TO DO: Copy out the records below exactly as they appear, every line of them.
++++ INPUT
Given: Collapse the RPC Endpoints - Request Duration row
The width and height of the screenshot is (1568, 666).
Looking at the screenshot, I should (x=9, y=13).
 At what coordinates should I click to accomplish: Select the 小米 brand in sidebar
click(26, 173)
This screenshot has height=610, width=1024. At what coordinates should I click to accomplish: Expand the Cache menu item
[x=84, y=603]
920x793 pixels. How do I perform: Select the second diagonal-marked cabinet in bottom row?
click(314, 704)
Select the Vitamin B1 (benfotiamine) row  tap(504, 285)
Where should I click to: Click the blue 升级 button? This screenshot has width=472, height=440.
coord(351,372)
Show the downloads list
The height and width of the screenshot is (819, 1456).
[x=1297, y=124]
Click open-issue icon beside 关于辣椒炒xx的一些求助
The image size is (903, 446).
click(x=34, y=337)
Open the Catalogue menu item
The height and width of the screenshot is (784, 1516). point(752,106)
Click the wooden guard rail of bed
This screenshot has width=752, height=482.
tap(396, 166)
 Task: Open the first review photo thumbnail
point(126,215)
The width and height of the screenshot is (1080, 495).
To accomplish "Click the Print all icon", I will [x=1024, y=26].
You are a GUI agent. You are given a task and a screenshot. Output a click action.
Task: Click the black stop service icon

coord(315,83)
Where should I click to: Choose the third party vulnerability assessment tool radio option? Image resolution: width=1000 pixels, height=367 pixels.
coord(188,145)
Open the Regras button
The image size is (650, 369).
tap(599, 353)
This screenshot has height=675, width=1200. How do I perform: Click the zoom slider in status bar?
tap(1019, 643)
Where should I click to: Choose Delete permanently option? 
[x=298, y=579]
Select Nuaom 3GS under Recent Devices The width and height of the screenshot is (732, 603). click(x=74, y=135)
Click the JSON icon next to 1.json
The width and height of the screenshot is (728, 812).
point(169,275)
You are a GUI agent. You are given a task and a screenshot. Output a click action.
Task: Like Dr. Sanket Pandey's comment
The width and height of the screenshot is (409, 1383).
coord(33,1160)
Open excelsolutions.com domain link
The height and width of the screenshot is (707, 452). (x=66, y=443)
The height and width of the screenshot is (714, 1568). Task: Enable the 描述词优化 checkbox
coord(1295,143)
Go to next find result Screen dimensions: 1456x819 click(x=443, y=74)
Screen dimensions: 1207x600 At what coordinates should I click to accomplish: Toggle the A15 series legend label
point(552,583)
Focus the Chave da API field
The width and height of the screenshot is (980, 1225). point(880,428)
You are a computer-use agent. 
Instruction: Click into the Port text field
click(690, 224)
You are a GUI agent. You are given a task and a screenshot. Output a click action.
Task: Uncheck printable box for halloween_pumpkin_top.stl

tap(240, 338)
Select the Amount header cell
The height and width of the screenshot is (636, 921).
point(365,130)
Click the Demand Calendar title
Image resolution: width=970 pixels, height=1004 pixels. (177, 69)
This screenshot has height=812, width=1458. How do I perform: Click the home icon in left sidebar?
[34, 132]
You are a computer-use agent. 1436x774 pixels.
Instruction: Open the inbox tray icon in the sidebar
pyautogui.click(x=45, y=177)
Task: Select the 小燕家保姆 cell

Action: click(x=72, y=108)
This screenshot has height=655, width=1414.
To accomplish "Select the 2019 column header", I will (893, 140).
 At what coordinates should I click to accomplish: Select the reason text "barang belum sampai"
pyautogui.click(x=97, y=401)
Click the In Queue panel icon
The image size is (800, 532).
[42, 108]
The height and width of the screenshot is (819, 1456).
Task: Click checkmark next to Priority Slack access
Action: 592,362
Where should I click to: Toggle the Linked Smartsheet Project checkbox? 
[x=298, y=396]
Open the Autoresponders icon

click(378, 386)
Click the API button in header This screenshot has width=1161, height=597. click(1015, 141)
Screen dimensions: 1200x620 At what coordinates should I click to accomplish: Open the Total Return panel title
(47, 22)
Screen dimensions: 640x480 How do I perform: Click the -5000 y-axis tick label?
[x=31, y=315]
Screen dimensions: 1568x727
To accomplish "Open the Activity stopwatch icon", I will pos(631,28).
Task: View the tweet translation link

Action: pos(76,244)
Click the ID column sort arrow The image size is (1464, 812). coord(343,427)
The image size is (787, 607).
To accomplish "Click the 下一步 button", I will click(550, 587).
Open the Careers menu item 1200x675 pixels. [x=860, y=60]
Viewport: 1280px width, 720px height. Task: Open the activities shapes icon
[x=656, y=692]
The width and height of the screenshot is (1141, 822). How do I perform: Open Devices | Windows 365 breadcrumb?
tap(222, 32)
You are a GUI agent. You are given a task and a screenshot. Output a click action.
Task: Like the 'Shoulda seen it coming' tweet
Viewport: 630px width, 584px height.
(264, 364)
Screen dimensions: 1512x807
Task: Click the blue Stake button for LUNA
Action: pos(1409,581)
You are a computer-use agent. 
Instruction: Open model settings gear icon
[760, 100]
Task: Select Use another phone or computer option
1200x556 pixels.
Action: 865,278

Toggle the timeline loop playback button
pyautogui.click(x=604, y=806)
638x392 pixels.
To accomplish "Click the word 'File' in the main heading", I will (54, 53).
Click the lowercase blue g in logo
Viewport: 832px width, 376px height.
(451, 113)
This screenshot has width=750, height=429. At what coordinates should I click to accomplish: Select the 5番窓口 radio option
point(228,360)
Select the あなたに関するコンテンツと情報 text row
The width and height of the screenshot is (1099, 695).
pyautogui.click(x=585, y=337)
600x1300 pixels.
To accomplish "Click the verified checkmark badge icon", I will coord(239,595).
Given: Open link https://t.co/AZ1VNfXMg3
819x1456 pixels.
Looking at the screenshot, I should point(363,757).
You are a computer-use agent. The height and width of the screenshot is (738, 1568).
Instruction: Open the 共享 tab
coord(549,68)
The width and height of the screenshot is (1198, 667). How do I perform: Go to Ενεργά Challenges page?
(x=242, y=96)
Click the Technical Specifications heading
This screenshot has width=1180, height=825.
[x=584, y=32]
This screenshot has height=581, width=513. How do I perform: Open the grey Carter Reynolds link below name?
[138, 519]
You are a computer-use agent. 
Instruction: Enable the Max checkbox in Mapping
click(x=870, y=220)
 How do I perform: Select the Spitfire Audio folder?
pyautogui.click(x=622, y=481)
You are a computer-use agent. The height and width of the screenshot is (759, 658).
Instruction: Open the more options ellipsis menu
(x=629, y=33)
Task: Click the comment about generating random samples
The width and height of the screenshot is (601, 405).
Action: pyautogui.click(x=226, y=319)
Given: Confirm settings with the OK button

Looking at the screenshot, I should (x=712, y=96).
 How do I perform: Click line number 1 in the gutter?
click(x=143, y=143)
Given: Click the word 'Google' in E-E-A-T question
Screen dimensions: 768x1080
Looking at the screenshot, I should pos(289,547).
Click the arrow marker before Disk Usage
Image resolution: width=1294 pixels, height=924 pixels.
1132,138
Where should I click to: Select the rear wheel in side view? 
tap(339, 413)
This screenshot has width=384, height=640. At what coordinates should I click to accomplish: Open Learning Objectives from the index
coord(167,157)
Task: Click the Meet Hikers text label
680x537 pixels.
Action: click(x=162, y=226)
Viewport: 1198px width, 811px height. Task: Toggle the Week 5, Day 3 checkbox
++++++++
RESULT FOR THIS TASK:
Given: Collapse the RPC Endpoints - Request Duration row
The width and height of the screenshot is (1568, 666).
Looking at the screenshot, I should (x=9, y=13).
 At what coordinates should I click to accomplish: Select the 小米 brand in sidebar
click(26, 173)
This screenshot has height=610, width=1024. At what coordinates should I click to accomplish: Expand the Cache menu item
[x=84, y=603]
920x793 pixels. How do I perform: Select the second diagonal-marked cabinet in bottom row?
click(314, 704)
Select the Vitamin B1 (benfotiamine) row  tap(504, 285)
Where should I click to: Click the blue 升级 button? This screenshot has width=472, height=440.
coord(351,372)
Show the downloads list
The height and width of the screenshot is (819, 1456).
[x=1297, y=124]
Click open-issue icon beside 关于辣椒炒xx的一些求助
The image size is (903, 446).
click(x=34, y=337)
Open the Catalogue menu item
The height and width of the screenshot is (784, 1516). point(752,106)
Click the wooden guard rail of bed
This screenshot has width=752, height=482.
tap(396, 166)
 Task: Open the first review photo thumbnail
point(126,215)
The width and height of the screenshot is (1080, 495).
To accomplish "Click the Print all icon", I will [x=1024, y=26].
You are a GUI agent. You are given a task and a screenshot. Output a click action.
Task: Click the black stop service icon

coord(315,83)
Where should I click to: Choose the third party vulnerability assessment tool radio option? Image resolution: width=1000 pixels, height=367 pixels.
coord(188,145)
Open the Regras button
The image size is (650, 369).
tap(599, 353)
This screenshot has height=675, width=1200. How do I perform: Click the zoom slider in status bar?
tap(1019, 643)
Where should I click to: Choose Delete permanently option? 
[x=298, y=579]
Select Nuaom 3GS under Recent Devices The width and height of the screenshot is (732, 603). click(x=74, y=135)
Click the JSON icon next to 1.json
The width and height of the screenshot is (728, 812).
point(169,275)
You are a GUI agent. You are given a task and a screenshot. Output a click action.
Task: Like Dr. Sanket Pandey's comment
The width and height of the screenshot is (409, 1383).
coord(33,1160)
Open excelsolutions.com domain link
The height and width of the screenshot is (707, 452). (x=66, y=443)
The height and width of the screenshot is (714, 1568). Task: Enable the 描述词优化 checkbox
coord(1295,143)
Go to next find result Screen dimensions: 1456x819 click(x=443, y=74)
Screen dimensions: 1207x600 At what coordinates should I click to accomplish: Toggle the A15 series legend label
point(552,583)
Focus the Chave da API field
The width and height of the screenshot is (980, 1225). point(880,428)
You are a computer-use agent. 
Instruction: Click into the Port text field
click(690, 224)
You are a GUI agent. You are given a task and a screenshot. Output a click action.
Task: Uncheck printable box for halloween_pumpkin_top.stl

tap(240, 338)
Select the Amount header cell
The height and width of the screenshot is (636, 921).
point(365,130)
Click the Demand Calendar title
Image resolution: width=970 pixels, height=1004 pixels. (177, 69)
This screenshot has height=812, width=1458. How do I perform: Click the home icon in left sidebar?
[34, 132]
You are a computer-use agent. 1436x774 pixels.
Instruction: Open the inbox tray icon in the sidebar
pyautogui.click(x=45, y=177)
Task: Select the 小燕家保姆 cell

Action: click(x=72, y=108)
This screenshot has height=655, width=1414.
To accomplish "Select the 2019 column header", I will (893, 140).
 At what coordinates should I click to accomplish: Select the reason text "barang belum sampai"
pyautogui.click(x=97, y=401)
Click the In Queue panel icon
The image size is (800, 532).
[42, 108]
The height and width of the screenshot is (819, 1456).
Task: Click checkmark next to Priority Slack access
Action: 592,362
Where should I click to: Toggle the Linked Smartsheet Project checkbox? 
[x=298, y=396]
Open the Autoresponders icon

click(378, 386)
Click the API button in header This screenshot has width=1161, height=597. click(1015, 141)
Screen dimensions: 1200x620 At what coordinates should I click to accomplish: Open the Total Return panel title
(47, 22)
Screen dimensions: 640x480 How do I perform: Click the -5000 y-axis tick label?
[x=31, y=315]
Screen dimensions: 1568x727
To accomplish "Open the Activity stopwatch icon", I will pos(631,28).
Task: View the tweet translation link

Action: pos(76,244)
Click the ID column sort arrow The image size is (1464, 812). coord(343,427)
The image size is (787, 607).
To accomplish "Click the 下一步 button", I will click(550, 587).
Open the Careers menu item 1200x675 pixels. [x=860, y=60]
Viewport: 1280px width, 720px height. Task: Open the activities shapes icon
[x=656, y=692]
The width and height of the screenshot is (1141, 822). How do I perform: Open Devices | Windows 365 breadcrumb?
tap(222, 32)
You are a GUI agent. You are given a task and a screenshot. Output a click action.
Task: Like the 'Shoulda seen it coming' tweet
Viewport: 630px width, 584px height.
(264, 364)
Screen dimensions: 1512x807
Task: Click the blue Stake button for LUNA
Action: pos(1409,581)
You are a computer-use agent. 
Instruction: Open model settings gear icon
[760, 100]
Task: Select Use another phone or computer option
1200x556 pixels.
Action: 865,278

Toggle the timeline loop playback button
pyautogui.click(x=604, y=806)
638x392 pixels.
To accomplish "Click the word 'File' in the main heading", I will (54, 53).
Click the lowercase blue g in logo
Viewport: 832px width, 376px height.
(451, 113)
This screenshot has width=750, height=429. At what coordinates should I click to accomplish: Select the 5番窓口 radio option
point(228,360)
Select the あなたに関するコンテンツと情報 text row
The width and height of the screenshot is (1099, 695).
pyautogui.click(x=585, y=337)
600x1300 pixels.
To accomplish "Click the verified checkmark badge icon", I will coord(239,595).
Given: Open link https://t.co/AZ1VNfXMg3
819x1456 pixels.
Looking at the screenshot, I should point(363,757).
You are a computer-use agent. The height and width of the screenshot is (738, 1568).
Instruction: Open the 共享 tab
coord(549,68)
The width and height of the screenshot is (1198, 667). How do I perform: Go to Ενεργά Challenges page?
(x=242, y=96)
Click the Technical Specifications heading
This screenshot has width=1180, height=825.
[x=584, y=32]
This screenshot has height=581, width=513. How do I perform: Open the grey Carter Reynolds link below name?
[138, 519]
You are a computer-use agent. 
Instruction: Enable the Max checkbox in Mapping
click(x=870, y=220)
 How do I perform: Select the Spitfire Audio folder?
pyautogui.click(x=622, y=481)
You are a computer-use agent. The height and width of the screenshot is (759, 658).
Instruction: Open the more options ellipsis menu
(x=629, y=33)
Task: Click the comment about generating random samples
The width and height of the screenshot is (601, 405).
Action: pyautogui.click(x=226, y=319)
Given: Confirm settings with the OK button

Looking at the screenshot, I should (x=712, y=96).
 How do I perform: Click line number 1 in the gutter?
click(x=143, y=143)
Given: Click the word 'Google' in E-E-A-T question
Screen dimensions: 768x1080
Looking at the screenshot, I should pos(289,547).
Click the arrow marker before Disk Usage
Image resolution: width=1294 pixels, height=924 pixels.
1132,138
Where should I click to: Select the rear wheel in side view? 
tap(339, 413)
This screenshot has width=384, height=640. At what coordinates should I click to accomplish: Open Learning Objectives from the index
coord(167,157)
Task: Click the Meet Hikers text label
680x537 pixels.
Action: click(x=162, y=226)
Viewport: 1198px width, 811px height. Task: Toggle the Week 5, Day 3 checkbox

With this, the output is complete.